= READING TEXT =
+--
Sixty New York detectives were looking for illegal migrant Christian Geovanny Inga-Landi after he was named as the prime suspect in the machete-point rape of a 13-year-old girl outside her junior high school on Thursday.
But he was only arrested on Tuesday after Angela Sauretti, 23, recognized him from a police wanted poster she had seen on Instagram and pointed him out to a friend.
'He tried to run, so I put him in a headlock,' she told The Daily Beast. 'He got something that his mother should have done to him,' she added. 'I'll put it that way.'
But when she called him a rapist Sauretti said he showed no remorse and attempted to defend his actions.
'He said ''let me explain!'',' she revealed. 'I'm like, ''there's nothing to explain, you're a rapist, you raped a little girl'', he said, ''I don't care''.'
Angela Sauretti, 23, revealed how she spotted, and then tackled, the suspected rapist
Illegal immigrant Christian Geovanny Inga-Landi, 25, was tied to a lamp post and detained by an angry mob until cops arrived after being recognized by Sauretti from an NYPD appeal
The teenage girl had had been playing soccer with a 13-year-old schoolfriend in a Queen's park when Inga approached them at around 3.30pm, police said.
+--
[Stored entries]

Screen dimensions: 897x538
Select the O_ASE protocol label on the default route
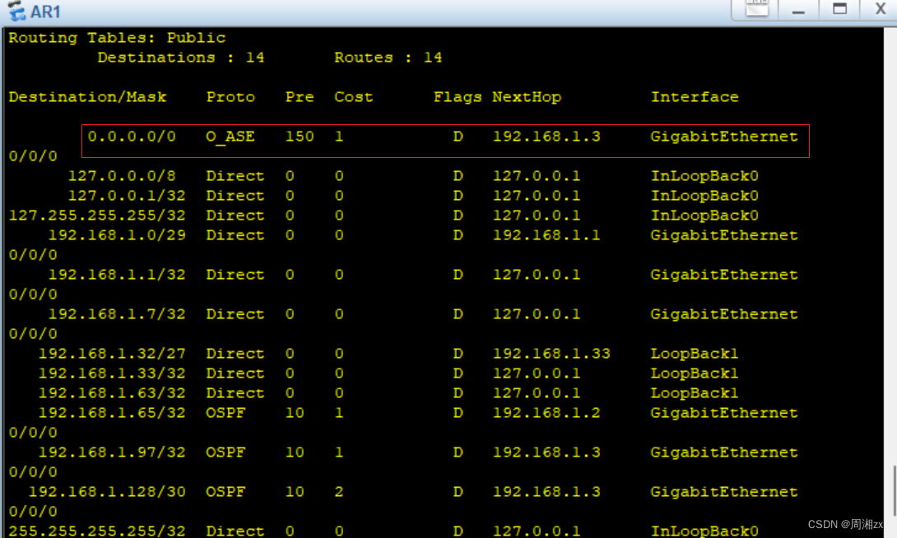pyautogui.click(x=231, y=137)
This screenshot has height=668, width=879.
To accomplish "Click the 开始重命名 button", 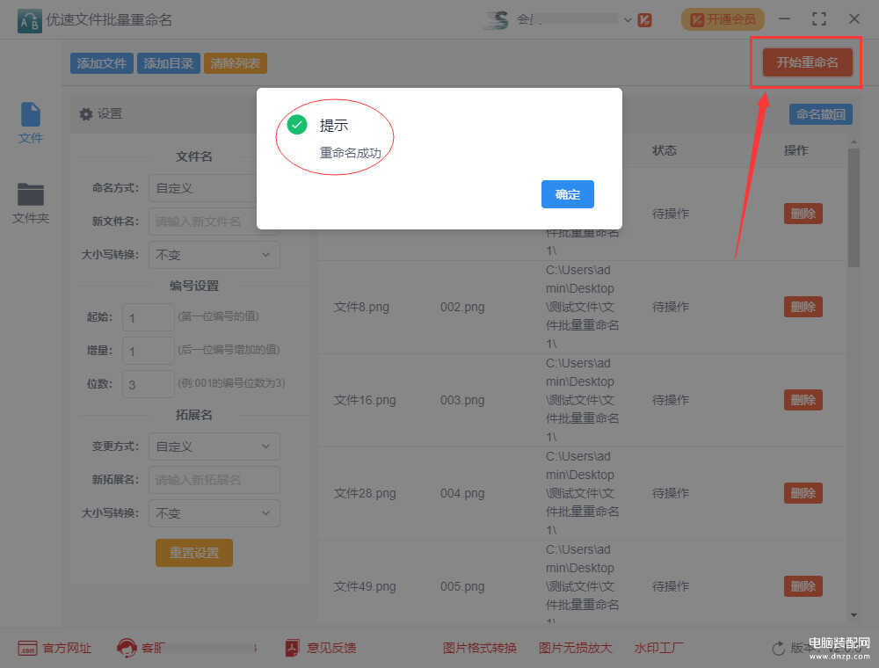I will [x=807, y=62].
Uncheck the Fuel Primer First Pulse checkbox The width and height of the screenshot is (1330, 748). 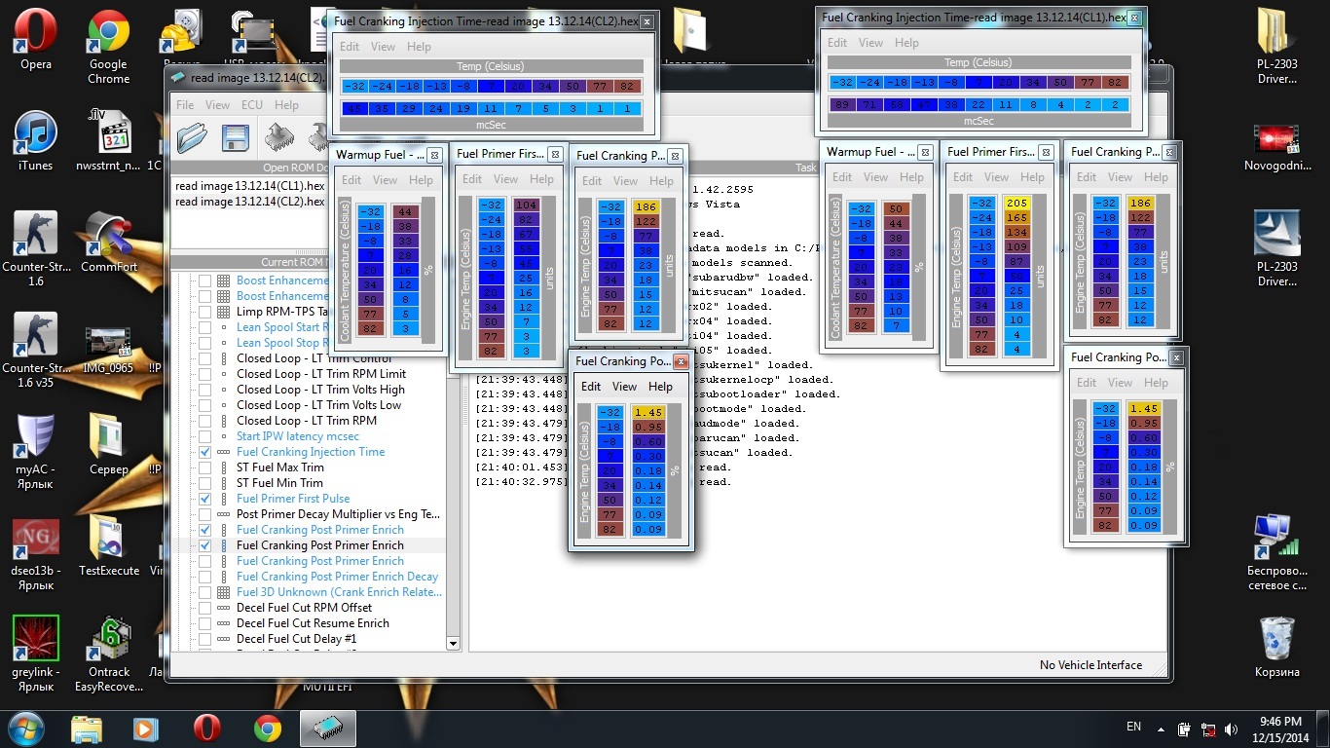205,499
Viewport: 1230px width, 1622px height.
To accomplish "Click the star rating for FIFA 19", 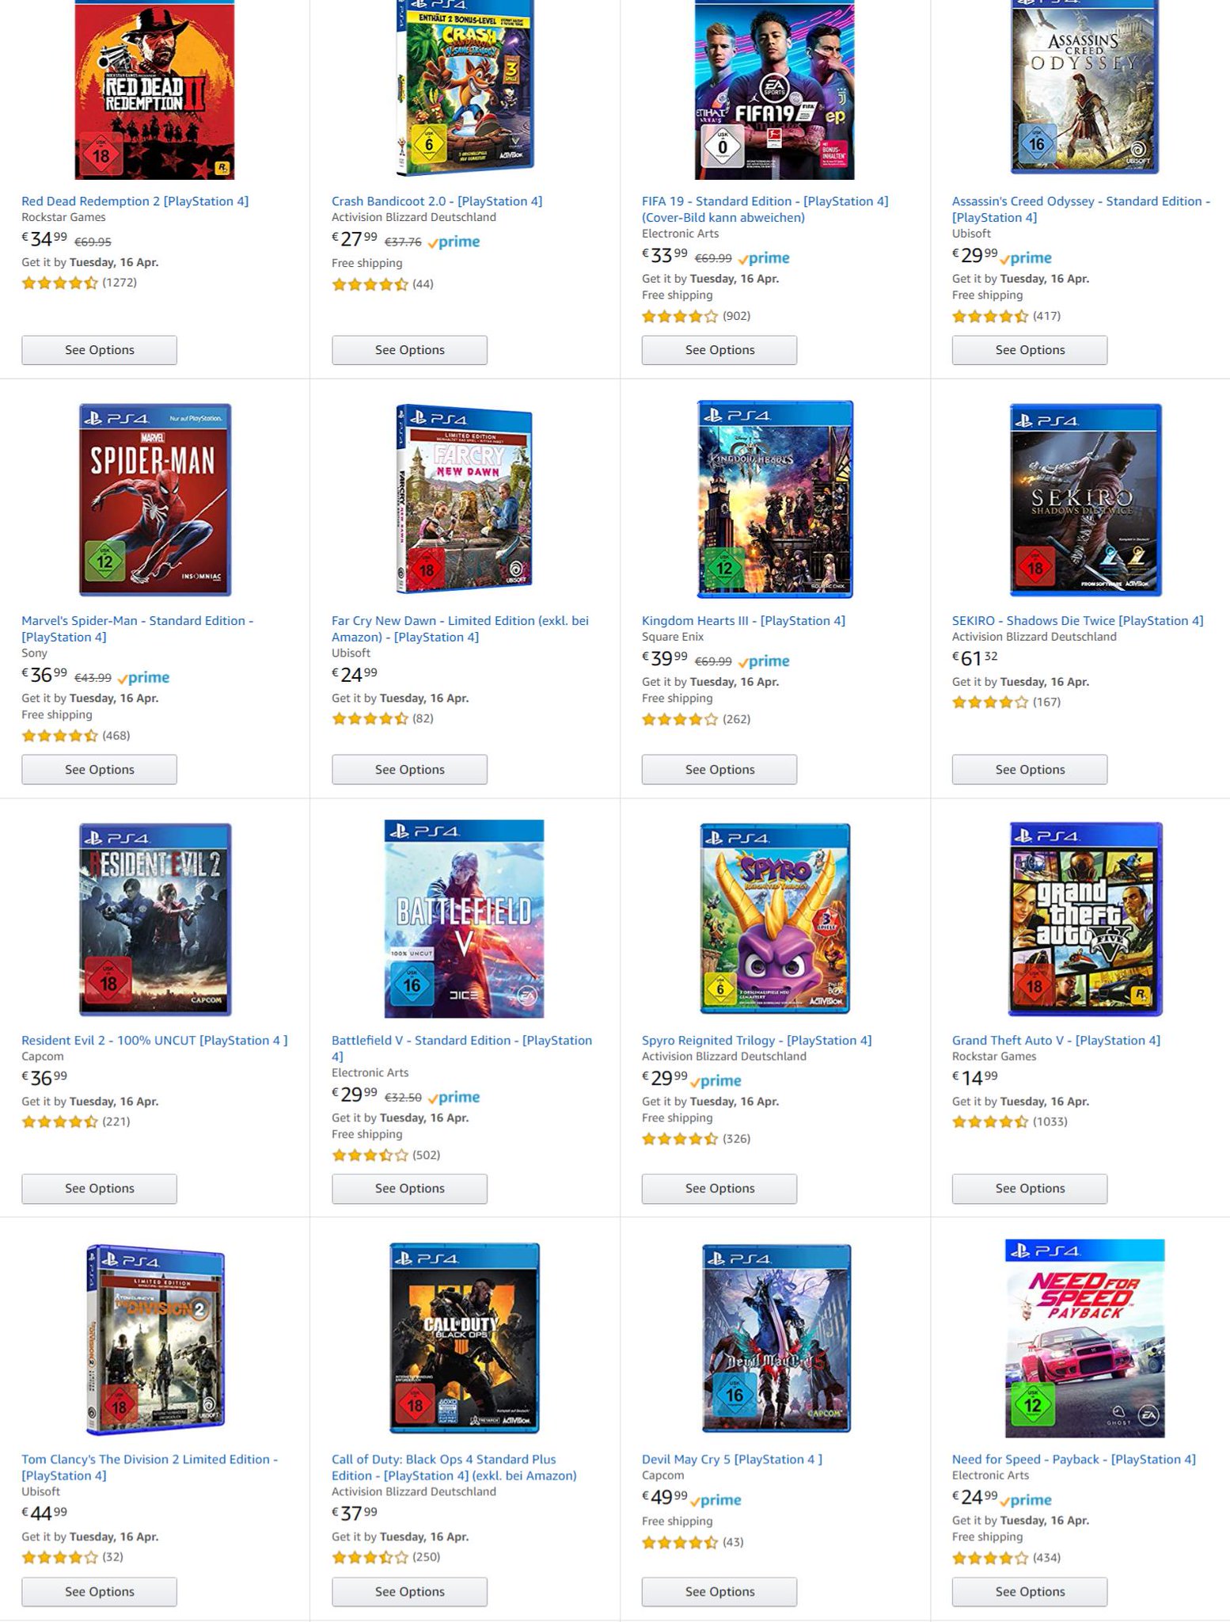I will pos(680,316).
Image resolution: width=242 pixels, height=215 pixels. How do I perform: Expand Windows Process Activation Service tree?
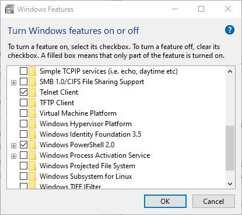[x=13, y=156]
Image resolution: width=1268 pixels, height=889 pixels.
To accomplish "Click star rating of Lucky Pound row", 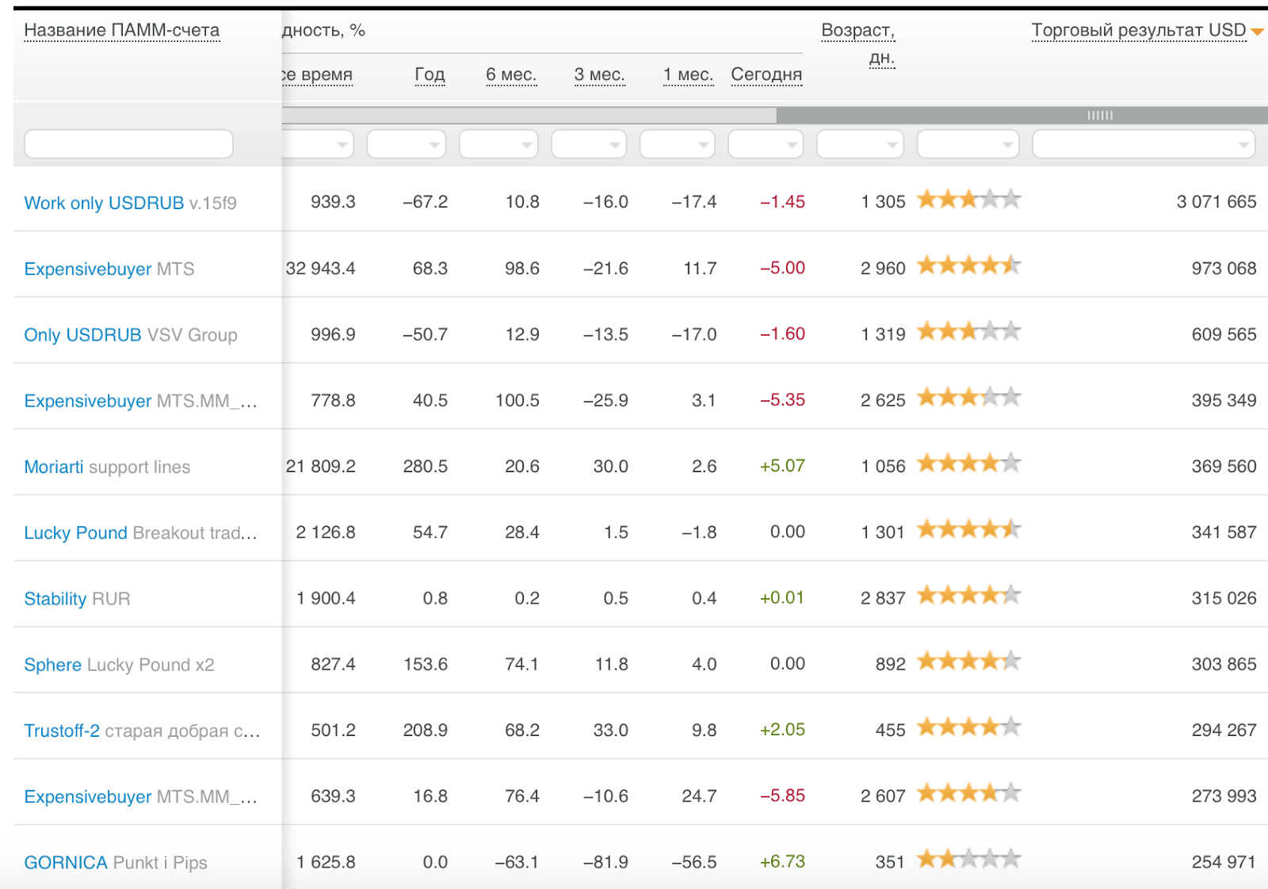I will [x=968, y=529].
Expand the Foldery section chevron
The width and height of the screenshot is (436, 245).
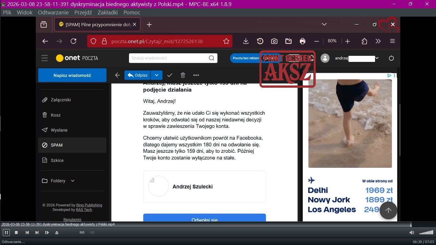[x=73, y=181]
+--
= PROMPT 1 =
Quote the news report on the arrest, starting at "But he was only" and ending at "to a friend.".
= PROMPT 2 =
Continue the news report on the arrest from the point where it stops.

= EXERCISE RESPONSE 1 =
But he was only arrested on Tuesday after Angela Sauretti, 23, recognized him from a police wanted poster she had seen on Instagram and pointed him out to a friend.

= EXERCISE RESPONSE 2 =
He threatened them with a 'large machete-style knife' before forcing both into a secluded area and tying their wrists together with a shoelace.
He then raped the girl, stole their cellphones and ran off.
The attack horrified the city but the trail went cold until the early hours of Tuesday morning when Sauretti spotted the hooded figure entering a grocery store less than a mile to the west.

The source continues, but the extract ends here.